It’s cap and gown time; that wonderful time when high school and college students graduate and move on to their next adventure. It’s an exciting time. But, graduation can also be a bit of an etiquette minefield. I certainly made some mistakes with my own graduation and have made etiquette faux pas with other people’s graduations in the past. So, to avoid my mistakes and the others out there, here are some tips to help you navigate graduations.
Tips for the Graduate
Use both the small and big envelope
This may date me, but when I received my packet of graduation announcements I noticed there were two envelopes, a smaller one and a larger one. Being the independent person I’ve always been I didn’t think to ask my parents why I received two different envelopes. Instead, I tossed the smaller ones and put the announcements in the larger envelope. I thought it was odd the announcement was a little small for the envelope, but I didn’t let that stop me and mailed them anyway. Well, turns out, I was supposed to put the announcement into the small envelope and the small envelope into the large envelope – sort of silly if you ask me. In fact, I bet schools no longer provide two envelopes; but if yours does use them both.
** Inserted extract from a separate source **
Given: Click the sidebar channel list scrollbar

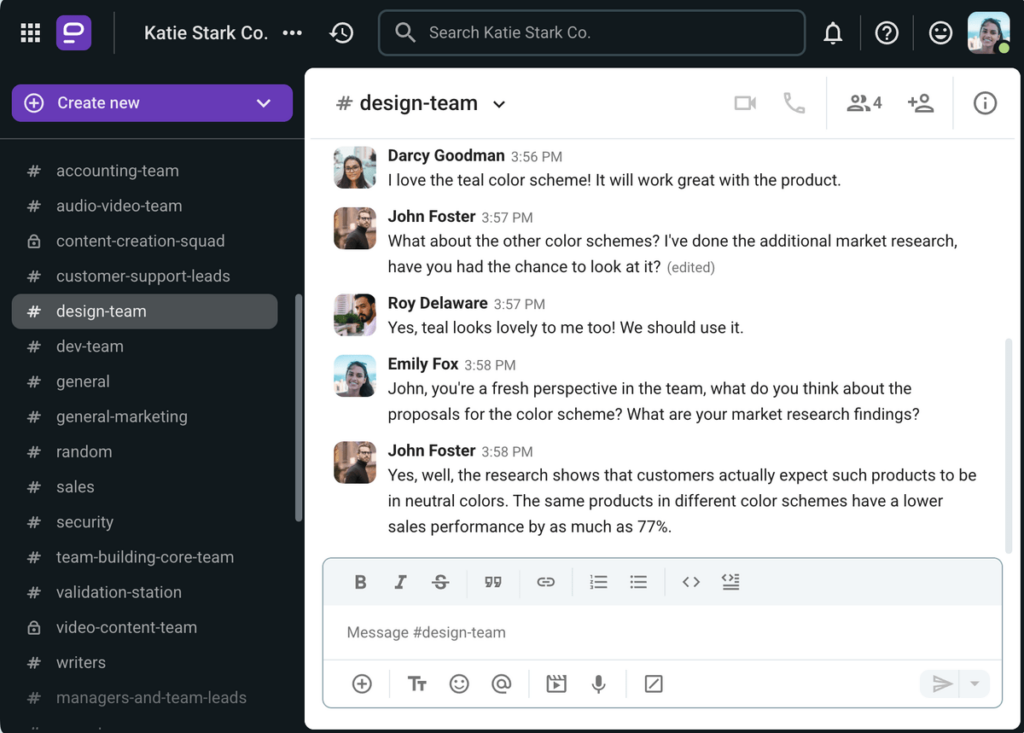Looking at the screenshot, I should 298,408.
Send announcements out after the ceremony
The other faux pas I made many years ago was thinking a graduation announcement I received from a friend’s son was an invitation to the graduation ceremony. Despite not having tickets or information on where the ceremony was taking place I thought my husband and I were being invited to the event. We showed up only to be turned away because we didn’t have tickets. Huh? Well, my confusion is one many people have faced. So, to avoid confusing those people who you are not inviting to the graduation ceremony, send the graduation announcement AFTER the ceremony.
Graduation is a big deal, so dress like it is. You’ll remove your gown at some point in the celebrating so be sure what’s underneath is graduation worthy. Skip the flip flops, shorts and casual t-shirts. Also, avoid wearing anything that’s warm. It can get hot under that black gown, so wear lighter fabrics.
While graduation ceremonies are usually long affairs try to give it your full attention, especially when the speaker is talking. Glean some helpful tips and inspiration from the presenter – often a successful business person or VIP. Don’t be tempted by your phone. Turn it off and put it away.
Tips for Family and Friends
Let graduation be about the graduate
This is your graduate’s day, do not dictate who they can or can’t invite to the ceremony or graduation party. If your child wants to invite your ex, his birth mother who you despise, let bygones be bygones for one darn day. Let the grad have her day.
Don’t confuse an announcement with an invitation
If the item you receive does not ask for a response and doesn’t have either the ceremony and/or reception details it’s an announcement. If you receive an invitation, be sure to respond promptly as to whether you can attend or not.
Gifts and cards
If you receive a graduation announcement versus an invitation to the ceremony and/or reception, a gift is not expected. However, it’s lovely to send a card congratulating the graduate and wishing him success. If you are invited to the ceremony or reception a gift is appropriate. It doesn’t have to be anything extravagant. Cash or a check is always appreciated. Gift cards to stores that sell items that would be suitable for new graduates are great gifts. An etiquette book is also a useful gift and I happen to know of a great one – Spinach in Your Boss’s Teeth: Essential Etiquette for Professional Success written by yours truly.
Leave the blow horn at home
Do clap and whoop when your graduate’s name is called, but don’t use a blow horn to show your excitement. People around you will not share in your excitement. Also, stop the noise-making quickly so the next graduate’s name can be heard by her family.
Let these tips make your or your family member’s graduation be a happy, friendly and celebratory event. Most importantly, congratulation graduates! You’ve worked hard. I wish you much success in your endeavors.